What you need to do: Retyping each entry exactly is the whole task.

Material for this task:
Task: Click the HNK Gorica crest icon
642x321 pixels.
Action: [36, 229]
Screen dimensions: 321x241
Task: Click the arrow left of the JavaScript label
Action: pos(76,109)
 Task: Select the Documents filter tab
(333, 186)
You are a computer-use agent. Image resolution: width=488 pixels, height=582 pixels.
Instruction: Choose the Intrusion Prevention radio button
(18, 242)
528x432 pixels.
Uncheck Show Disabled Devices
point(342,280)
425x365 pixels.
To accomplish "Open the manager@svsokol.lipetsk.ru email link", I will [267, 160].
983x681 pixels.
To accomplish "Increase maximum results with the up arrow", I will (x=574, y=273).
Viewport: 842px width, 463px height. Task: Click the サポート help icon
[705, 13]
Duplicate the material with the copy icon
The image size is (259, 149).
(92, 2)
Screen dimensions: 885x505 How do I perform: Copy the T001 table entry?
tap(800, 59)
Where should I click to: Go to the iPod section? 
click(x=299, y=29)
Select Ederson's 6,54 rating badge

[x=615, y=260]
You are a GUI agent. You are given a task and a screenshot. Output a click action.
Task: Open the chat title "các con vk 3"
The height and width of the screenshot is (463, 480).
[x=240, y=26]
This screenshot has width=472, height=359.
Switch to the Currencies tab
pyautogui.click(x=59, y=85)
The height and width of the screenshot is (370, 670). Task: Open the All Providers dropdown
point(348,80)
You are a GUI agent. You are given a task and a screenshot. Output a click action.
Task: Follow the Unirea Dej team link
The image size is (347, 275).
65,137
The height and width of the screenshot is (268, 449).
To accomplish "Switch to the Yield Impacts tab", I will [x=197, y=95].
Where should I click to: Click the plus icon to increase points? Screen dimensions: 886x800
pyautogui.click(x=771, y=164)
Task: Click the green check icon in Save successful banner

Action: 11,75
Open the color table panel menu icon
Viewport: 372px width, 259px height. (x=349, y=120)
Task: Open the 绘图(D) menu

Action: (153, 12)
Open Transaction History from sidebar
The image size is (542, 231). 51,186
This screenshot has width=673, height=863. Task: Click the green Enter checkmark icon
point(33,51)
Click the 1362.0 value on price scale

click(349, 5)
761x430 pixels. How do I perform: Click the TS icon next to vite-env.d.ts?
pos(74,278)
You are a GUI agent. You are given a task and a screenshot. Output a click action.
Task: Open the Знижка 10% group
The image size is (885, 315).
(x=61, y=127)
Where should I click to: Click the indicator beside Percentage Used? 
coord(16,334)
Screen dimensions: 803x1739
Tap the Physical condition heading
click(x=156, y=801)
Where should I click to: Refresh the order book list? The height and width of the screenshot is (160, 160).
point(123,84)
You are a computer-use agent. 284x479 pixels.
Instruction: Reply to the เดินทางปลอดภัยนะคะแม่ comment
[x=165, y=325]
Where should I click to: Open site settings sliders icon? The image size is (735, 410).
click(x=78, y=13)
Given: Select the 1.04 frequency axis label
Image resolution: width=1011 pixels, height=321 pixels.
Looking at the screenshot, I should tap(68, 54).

Reply:
Task: Click the HNK Gorica crest icon
642x321 pixels.
Action: [36, 229]
Screen dimensions: 321x241
Task: Click the arrow left of the JavaScript label
Action: pos(76,109)
 Task: Select the Documents filter tab
(333, 186)
You are a computer-use agent. Image resolution: width=488 pixels, height=582 pixels.
Instruction: Choose the Intrusion Prevention radio button
(18, 242)
528x432 pixels.
Uncheck Show Disabled Devices
point(342,280)
425x365 pixels.
To accomplish "Open the manager@svsokol.lipetsk.ru email link", I will [267, 160].
983x681 pixels.
To accomplish "Increase maximum results with the up arrow", I will (x=574, y=273).
Viewport: 842px width, 463px height. Task: Click the サポート help icon
[705, 13]
Duplicate the material with the copy icon
The image size is (259, 149).
(92, 2)
Screen dimensions: 885x505 How do I perform: Copy the T001 table entry?
tap(800, 59)
Where should I click to: Go to the iPod section? 
click(x=299, y=29)
Select Ederson's 6,54 rating badge

[x=615, y=260]
You are a GUI agent. You are given a task and a screenshot. Output a click action.
Task: Open the chat title "các con vk 3"
The height and width of the screenshot is (463, 480).
[x=240, y=26]
This screenshot has width=472, height=359.
Switch to the Currencies tab
pyautogui.click(x=59, y=85)
The height and width of the screenshot is (370, 670). Task: Open the All Providers dropdown
point(348,80)
You are a GUI agent. You are given a task and a screenshot. Output a click action.
Task: Follow the Unirea Dej team link
The image size is (347, 275).
65,137
The height and width of the screenshot is (268, 449).
To accomplish "Switch to the Yield Impacts tab", I will [x=197, y=95].
Where should I click to: Click the plus icon to increase points? Screen dimensions: 886x800
pyautogui.click(x=771, y=164)
Task: Click the green check icon in Save successful banner

Action: 11,75
Open the color table panel menu icon
Viewport: 372px width, 259px height. (x=349, y=120)
Task: Open the 绘图(D) menu

Action: (153, 12)
Open Transaction History from sidebar
The image size is (542, 231). 51,186
This screenshot has width=673, height=863. Task: Click the green Enter checkmark icon
point(33,51)
Click the 1362.0 value on price scale

click(349, 5)
761x430 pixels. How do I perform: Click the TS icon next to vite-env.d.ts?
pos(74,278)
You are a GUI agent. You are given a task and a screenshot. Output a click action.
Task: Open the Знижка 10% group
The image size is (885, 315).
(x=61, y=127)
Where should I click to: Click the indicator beside Percentage Used? 
coord(16,334)
Screen dimensions: 803x1739
Tap the Physical condition heading
click(x=156, y=801)
Where should I click to: Refresh the order book list? The height and width of the screenshot is (160, 160).
point(123,84)
You are a computer-use agent. 284x479 pixels.
Instruction: Reply to the เดินทางปลอดภัยนะคะแม่ comment
[x=165, y=325]
Where should I click to: Open site settings sliders icon? The image size is (735, 410).
click(x=78, y=13)
Given: Select the 1.04 frequency axis label
Image resolution: width=1011 pixels, height=321 pixels.
Looking at the screenshot, I should tap(68, 54).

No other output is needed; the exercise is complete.